Work item:
Check each line of the data, and copy those where "computer" appears.

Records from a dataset

/---

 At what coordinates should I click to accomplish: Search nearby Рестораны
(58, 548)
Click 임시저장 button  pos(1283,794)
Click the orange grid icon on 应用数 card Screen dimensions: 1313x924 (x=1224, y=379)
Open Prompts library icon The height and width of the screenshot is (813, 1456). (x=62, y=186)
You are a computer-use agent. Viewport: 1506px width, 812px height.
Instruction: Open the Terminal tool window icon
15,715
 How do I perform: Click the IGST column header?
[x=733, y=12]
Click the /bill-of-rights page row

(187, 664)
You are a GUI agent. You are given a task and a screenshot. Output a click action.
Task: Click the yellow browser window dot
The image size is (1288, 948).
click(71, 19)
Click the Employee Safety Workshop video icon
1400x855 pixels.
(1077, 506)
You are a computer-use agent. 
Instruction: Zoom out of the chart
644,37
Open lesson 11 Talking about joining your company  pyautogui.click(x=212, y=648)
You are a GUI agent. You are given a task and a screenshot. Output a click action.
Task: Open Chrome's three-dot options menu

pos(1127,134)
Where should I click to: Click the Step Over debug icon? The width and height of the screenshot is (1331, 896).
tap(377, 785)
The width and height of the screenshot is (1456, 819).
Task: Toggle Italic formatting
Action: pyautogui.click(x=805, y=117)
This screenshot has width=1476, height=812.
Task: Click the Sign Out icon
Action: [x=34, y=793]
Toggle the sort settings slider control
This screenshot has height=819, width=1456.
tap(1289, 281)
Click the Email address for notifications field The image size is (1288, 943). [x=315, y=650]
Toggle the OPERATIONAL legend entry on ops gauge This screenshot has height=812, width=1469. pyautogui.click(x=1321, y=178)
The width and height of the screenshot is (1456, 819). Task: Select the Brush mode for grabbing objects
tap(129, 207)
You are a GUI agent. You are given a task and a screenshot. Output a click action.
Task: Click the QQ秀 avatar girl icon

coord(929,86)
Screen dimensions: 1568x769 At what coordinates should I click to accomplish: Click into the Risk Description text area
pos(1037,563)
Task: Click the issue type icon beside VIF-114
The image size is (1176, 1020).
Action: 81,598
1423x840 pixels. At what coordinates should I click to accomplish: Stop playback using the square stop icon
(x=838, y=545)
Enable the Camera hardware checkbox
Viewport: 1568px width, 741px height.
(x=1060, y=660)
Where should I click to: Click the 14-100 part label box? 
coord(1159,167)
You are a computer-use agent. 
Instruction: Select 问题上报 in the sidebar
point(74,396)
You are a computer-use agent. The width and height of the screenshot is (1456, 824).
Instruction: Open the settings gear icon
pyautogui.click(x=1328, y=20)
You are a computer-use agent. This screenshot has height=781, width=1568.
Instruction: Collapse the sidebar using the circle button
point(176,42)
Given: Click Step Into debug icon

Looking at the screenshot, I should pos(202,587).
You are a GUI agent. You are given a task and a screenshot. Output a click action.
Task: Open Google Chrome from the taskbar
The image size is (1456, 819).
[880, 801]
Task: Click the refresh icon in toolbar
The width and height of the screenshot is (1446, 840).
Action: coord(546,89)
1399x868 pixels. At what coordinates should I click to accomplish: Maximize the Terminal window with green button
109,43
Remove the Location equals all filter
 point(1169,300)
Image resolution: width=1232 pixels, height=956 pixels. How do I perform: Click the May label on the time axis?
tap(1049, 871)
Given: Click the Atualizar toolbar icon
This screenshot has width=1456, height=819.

\---

Finished task:
You are a computer-use agent. Viewport: 1506px width, 812px height.
You are a computer-use agent. 
You are a computer-use agent. 
You are a computer-use agent. The width and height of the screenshot is (1456, 824).
You are a computer-use agent. This screenshot has height=781, width=1568.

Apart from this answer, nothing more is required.